Incentives for improving load rates in inner-city freight distribution

The goal of this measure was to introduce a pilot project in a city-centre area of Gothenburg’s existing environmental zone, with criteria not only for emissions but also for vehicle loads, and with incentives for suppliers, hauliers and retailers to coordinate and consolidate deliveries.

Implementing sustainable mobility

The centre of Gothenburg has suffered for many years from severe congestion due to heavy goods vehicles unable to find space to load and unload. Lorries are sometimes forced to drive around the city centre repeatedly in search of appropriate space to make their delivery.
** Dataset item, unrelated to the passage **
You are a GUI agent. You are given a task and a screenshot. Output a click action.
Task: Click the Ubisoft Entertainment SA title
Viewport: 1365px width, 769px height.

The pilot project was designed as a voluntary scheme in cooperation with the transport industry.

The main elements were to:

  • analyse vehicle load rates;
  • establish restrictions on entering the city’s environmental zone;
  • develop a communication system for measuring and reporting vehicle load rates; and
  • create dedicated unloading areas for those companies meeting the defined criteria.  

How did the measure progress?

Eight vehicles of 2.2 tonnes or above were involved in testing the system in the pilot project. The project area was defined as around 2 square kilometres within Vallgraven and Nordstaden, part of the existing environmental zone. A GPS was installed in each vehicle for the registration and control of routes. A digital pen was developed to register the vehicle load rate on a specially designed form. The information on this form was sent via Bluetooth from the digital pen to a database, which calculated the load rate for each day and displayed the results on a website.

The criteria for distribution vehicles entering the city-centre zone were defined as a combination of a 65 percent load factor and a comparison between stopping time and running time, in combination with the limits for emission levels already in place in the environmental zone. Participants were provided with positive incentives to encourage them to respect the criteria for improving their load factor.  

What were the outcomes of the measure?

The measure was well received by drivers, transport companies, the municipality and businesses, and communication among all actors throughout the project was very good.

The consolidation of goods in order to increase the load factor is very much a question of business administration. Regulations in city centres must be changed to create more suitable conditions for distribution. Changing the legal framework, for example to allow restricted vehicle access to certain pedestrian areas, would improve accessibility for suppliers. Such streets have no parking places or loading zones, but vehicles can stop outside the store for unloading.

One of the most important conclusions is that, in order for such a scheme to become successful on a large scale, the restrictions imposed must be combined with incentives.